Der wahre Bruch in der Beurteilung von Trichets Amtszeit kam mit dem Ankauf von griechischen Staatsanleihen ab Mai 2010, dem dann auch noch Ankaufsprogramme für die Staatspapiere Italiens und Spaniens folgten. Erst mit dem schleichenden Übergang der Finanzkrise zur Staatsschulden- beziehungsweise Staatenkrise waren mehr und mehr die Konfliktlinien innerhalb des EZB-Rates deutlich geworden, die letztlich das Spiegelbild einer politischen Krise in Europa sind. Trichet hätte es zusammen mit dem EZB-Direktorium sowie den Notenbankengoverneuren sicher in der Hand gehabt, die Grundsatzentscheidungen der europäischen Staats- und Regierungschefs des jüngsten Euro-Gipfels Ende Oktober zeitlich nach vorne zu verlagern. Vielleicht hat es die noch junge Notenbank versäumt, vor den Weichenstellungen zum Kauf von Staatsanleihen offensiver ihren Widerspruch anzumelden und im Zweifel offen den Konflikt mit den politischen Instanzen zu suchen wie das die Deutsche Bundesbank früher gemacht hat. Doch obliegt es etwa der EZB, das Projekt Euro zu beenden?

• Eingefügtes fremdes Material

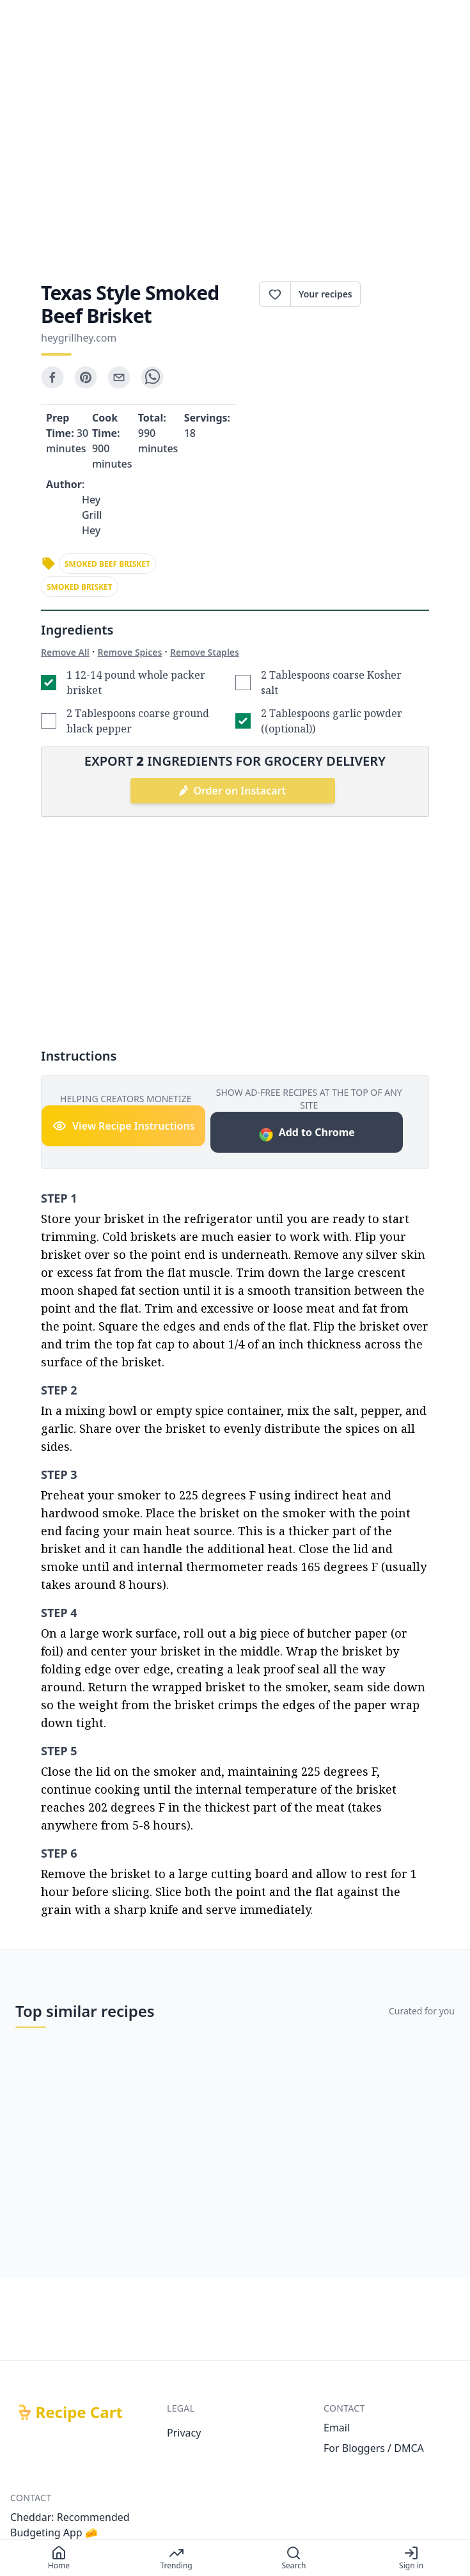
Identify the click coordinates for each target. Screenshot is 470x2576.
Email (337, 2428)
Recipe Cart (79, 2412)
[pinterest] (85, 377)
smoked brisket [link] (80, 586)
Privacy (184, 2433)
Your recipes (325, 294)
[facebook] (52, 377)
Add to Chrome (306, 1133)
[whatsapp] (152, 377)
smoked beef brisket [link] (107, 563)
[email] (118, 377)
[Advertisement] (235, 151)
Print (395, 294)
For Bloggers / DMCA (374, 2448)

Bei allem Einfluss der französischen Tradition von Ausbildungs- und Staatskarriere, die Trichet durchlaufen hat, wäre es verfehlt, ihm die Versäumnisse vorzuwerfen, die in erster Linie den europäischen Politikern anzulasten sind. Mit dem Aufkommen und der Zuspitzung der europäischen Schuldenkrise wäre es eindeutig deren Aufgabe gewesen, das Ziel eines Erhalts des Euros klar zu kommunizieren, ein Bekenntnis zur Bewältigung der Schwierigkeiten abzugeben und den Weg dorthin in inhaltlichen und zeitlichen Umrissen abzustecken. Dann hätte auch die EZB diesen Weg im Rahmen der normalen Spielräume ihrer Notenbankpolitik mitgehen können.

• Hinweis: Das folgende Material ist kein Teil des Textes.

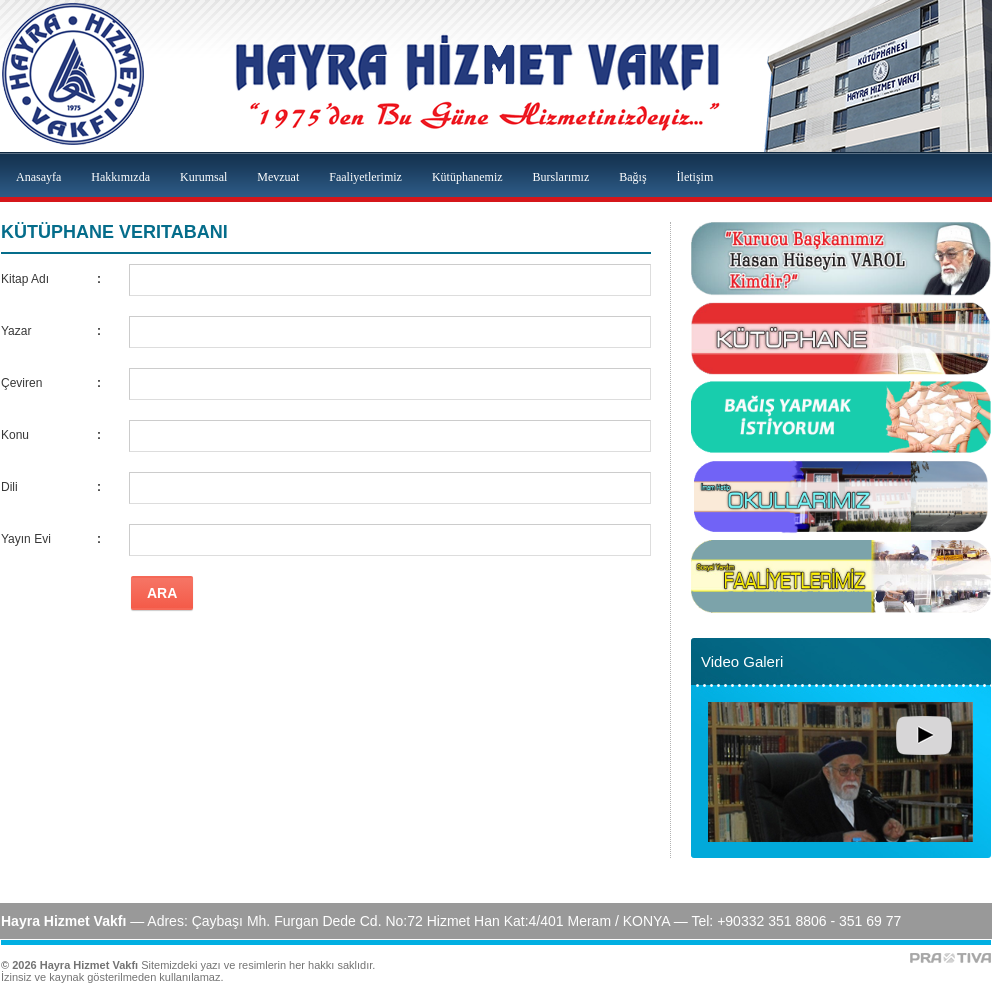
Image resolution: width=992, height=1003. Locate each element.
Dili (9, 487)
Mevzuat (278, 177)
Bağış (632, 177)
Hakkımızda (120, 177)
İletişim (695, 177)
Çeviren (21, 383)
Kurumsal (203, 177)
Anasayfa (38, 177)
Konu (15, 435)
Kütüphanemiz (467, 177)
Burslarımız (561, 177)
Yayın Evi (26, 539)
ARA (162, 593)
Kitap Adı (25, 279)
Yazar (16, 331)
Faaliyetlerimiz (365, 177)
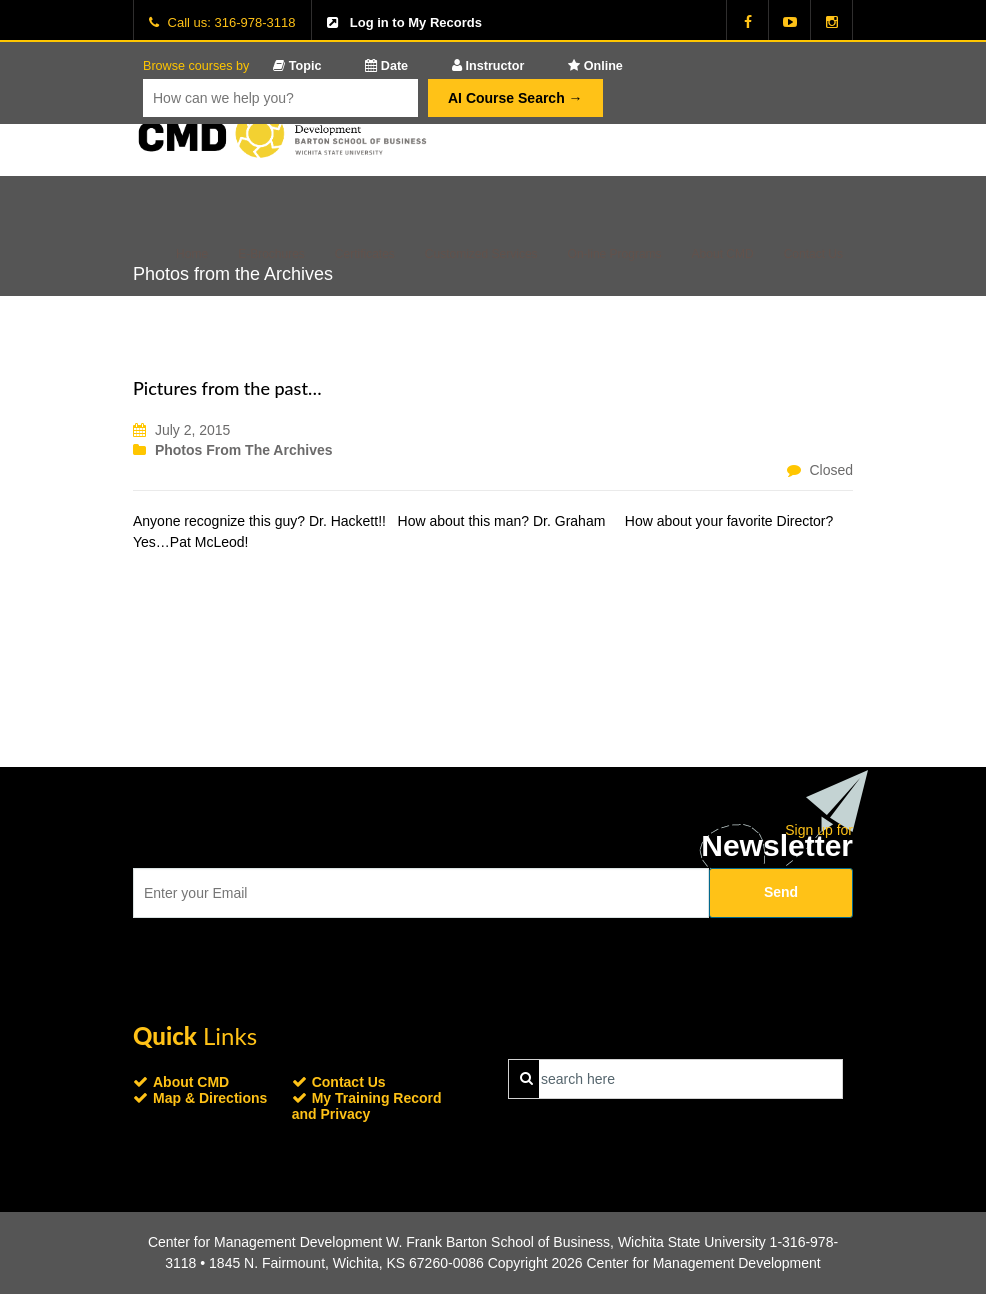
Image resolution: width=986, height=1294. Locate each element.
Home (192, 254)
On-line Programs (615, 254)
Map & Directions (210, 1098)
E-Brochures (271, 254)
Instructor (488, 66)
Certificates (365, 254)
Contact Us (813, 254)
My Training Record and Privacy (367, 1106)
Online (595, 66)
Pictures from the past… (227, 388)
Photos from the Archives (244, 450)
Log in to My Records (416, 22)
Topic (297, 66)
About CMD (723, 254)
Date (386, 66)
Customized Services (481, 254)
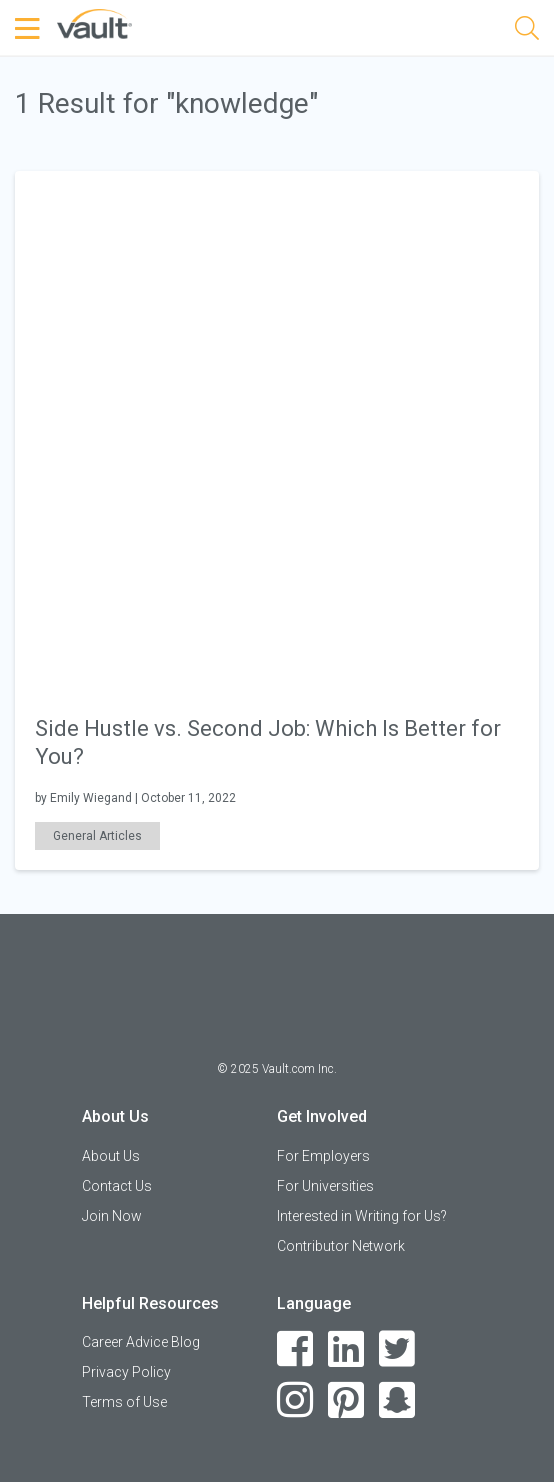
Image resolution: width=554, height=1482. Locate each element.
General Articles (97, 836)
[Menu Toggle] (30, 29)
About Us (111, 1156)
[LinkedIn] (346, 1349)
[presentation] (277, 431)
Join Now (112, 1216)
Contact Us (117, 1186)
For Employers (323, 1156)
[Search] (527, 31)
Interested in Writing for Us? (362, 1216)
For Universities (325, 1186)
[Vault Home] (94, 22)
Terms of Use (124, 1402)
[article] (277, 520)
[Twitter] (397, 1349)
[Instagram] (295, 1400)
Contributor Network (341, 1246)
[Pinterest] (346, 1400)
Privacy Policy (126, 1372)
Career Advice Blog (141, 1342)
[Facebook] (295, 1349)
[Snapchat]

So hatte der ausgewiesene Europäer Jean-Claude Trichet einen unnötig zwiespältigen Abschied aus dem Amt. Und seinem Nachfolger Mario Draghi droht gleich ein schwieriger Start. Hoffentlich sind die jetzt beschlossenen Maßnahmen mit dem ernsthaften politischen Willen verbunden, den Euro zu erhalten. Und wenn das - wie nach all den Verwirrungen der vergangenen vier Jahre zu befürchten - derzeit nicht mehr uneingeschränkt von dem Willen der europäischen Bürger und Wähler getragen wird, solle man diesen möglichst schnell wieder eine konsensfähige Vision von den politischen und wirtschaftlichen Strukturen und Mechanismen eines vereinten Europas geben. Sonst wird das Bekenntnis zu Europa noch teurer. Von politischen Abschlusskommuniqués lassen sich die Finanzmärkte nur kurzzeitig beruhigen.